··· SOURCE EXTRACT

The visual nature of comics pose an obvious advantage in their ability to communicate with more people, making information easily accessible, even to those who are perhaps not literate. In fact people like Nick Sousanis, who was the first person at Columbia University to submit a dissertation entirely in comic book format, are advocating widely the use of comics in education – not only because they serve to engage reluctant readers, but also because they enhance ‘multimodal learning’. Owing to their combination of images and text, and the weaving together of several layers of meaning, the reading of a comic activates several areas across the brain. Nikhil Chaudhary – an architect-urbanist based in Mumbai – is one such explorer of these advantages entailed in the medium, employing it for the purpose of communicating urban issues in Indian cities to a larger audience.
Nikhil explains to me how the perception of comics as an ‘adolescent medium’, with superheroes in tights and one-dimensional villains, has gradually been evolving since the 60’s. The medium markedly achieved an elevated status when the work ‘Maus’ became the first graphic novel to win a Pulitzer Prize in 1992 – for its realistic and grave portrayal of the Holocaust. Comics are a powerful medium for guerrilla activism, Nikhil believes, with the field of comics journalism emerging rapidly. Through his own long-form comics at the Linear Expression, he highlights crucial concerns about urban development in cities – perhaps inspired in some measure by R K Laxman’s cartoons that gave voice to the common man’s plight in the face of political shenanigans.
While Nikhil grew up like many of us on Chacha Chaudhary and the usual cocktail of Marvel’s superheroes, his academic pursuits in urban design drove him to seek out more seriously the role of comics in exploring the relationship between cities and people. Citing the example of ‘Highrise’, a comic book that portrays how the residents of a luxury skyscraper gradually descend into decadence and immorality, he highlights how urban issues have featured prominently in several graphic novels. His postgraduate dissertation explored the territory of ‘Mister X’, a graphic novel based in a dystopian municipality where a radical architect propagates his theories of ‘psycho-architecture’, pushing the citizenry towards insanity.
This idealism that the medium of comics allows Nikhil to propagate finds some grounding in reality in his daily work with a non-profit think tank that advocates fiercely for ideas and their implementation at the city level. Notably, this think thank has promoted the Raahgiri movement to close streets to cars so that citizens can reclaim public space. His work feeds his art, with concerns about lack of pedestrianisation featuring prominently in Nikhil’s comics – wherein the citizens rebel against the tyrannical rule of cars, asserting their right to walk safely.
Equally crucial are concerns about the government’s rush for smart cities, land acquisition policies, and the disheartening manner in which rapid development projects often come at the cost of quality of life for many citizens. While these are all heavy issues tugging at the conscience of architects and urban designers in the country, the comics at Linear Expression provide a lesser-known perspective into how the common man feels about many of these changes.
On another note, the connection between comics and space might be of particular interest to architects. The act of designing the proportions and composition on a page is almost akin to making an architectural drawing – what Nikhil calls as ‘the architecture of the page’ – where many things happen simultaneously. Scott McCloud observes in his unmissable work ‘Understanding Comics’ that the ‘negative spaces’ – the blank spaces – on the pages of a comic book are equally important as they invite the reader to fill them with imagination. “While cinema, like comics, is also a visual storytelling medium, it relies primarily on time,” Nikhil says. “Comics, on the other hand, rely primarily on space. In this way, comics are quite similar to architecture.”

······

REQUIREMENT 1 |
Using the article on comics and cities, say whether each statement agrees with it, answering yes or no and quoting the words that decide it: (a) 'Maus' won a Pulitzer Prize in 1992; (b) Nick Sousanis submitted his comic-format dissertation at Harvard University; (c) Nikhil says comics rely primarily on time.
REQUIREMENT 2 |
According to the article on comics and cities, why does Nikhil consider comics similar to architecture?
REQUIREMENT 3 |
Write out, word for word, the part of the article on comics and cities from "Equally crucial are" to "of these changes.".

··· DATA PROVIDED

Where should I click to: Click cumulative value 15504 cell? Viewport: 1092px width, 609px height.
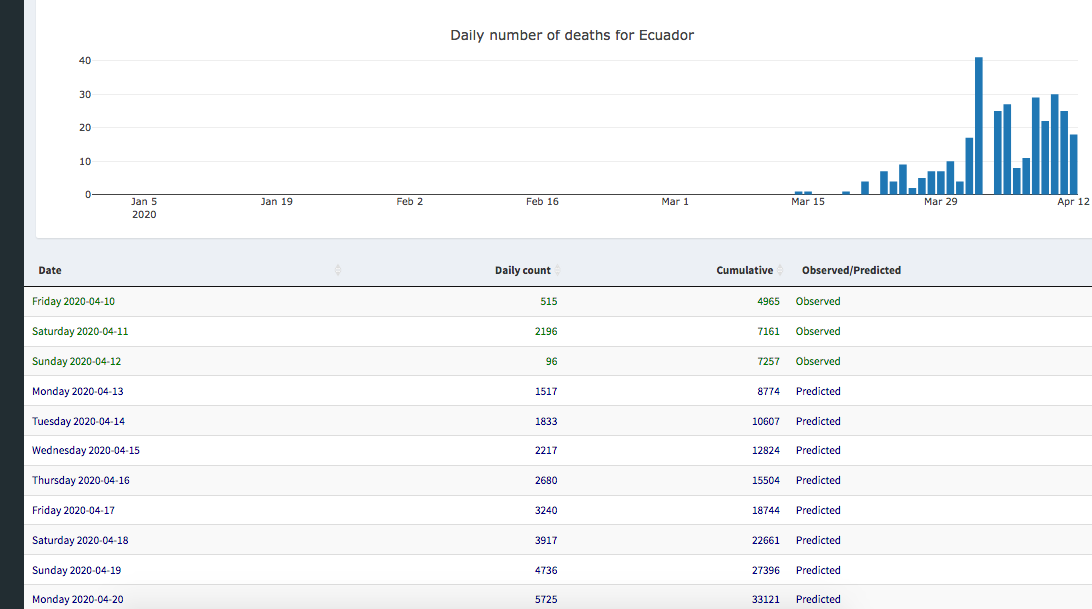(x=766, y=480)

······

EXERCISE OUTPUT 1 |
(a) Yes: "the work ‘Maus’ became the first graphic novel to win a Pulitzer Prize in 1992"
(b) No: "the first person at Columbia University to submit a dissertation entirely in comic book format"
(c) No: "Comics, on the other hand, rely primarily on space."

EXERCISE OUTPUT 2 |
Nikhil says that cinema, though also a visual storytelling medium, relies primarily on time, while comics rely primarily on space. That reliance on space makes comics similar to architecture.

EXERCISE OUTPUT 3 |
Equally crucial are concerns about the government’s rush for smart cities, land acquisition policies, and the disheartening manner in which rapid development projects often come at the cost of quality of life for many citizens. While these are all heavy issues tugging at the conscience of architects and urban designers in the country, the comics at Linear Expression provide a lesser-known perspective into how the common man feels about many of these changes.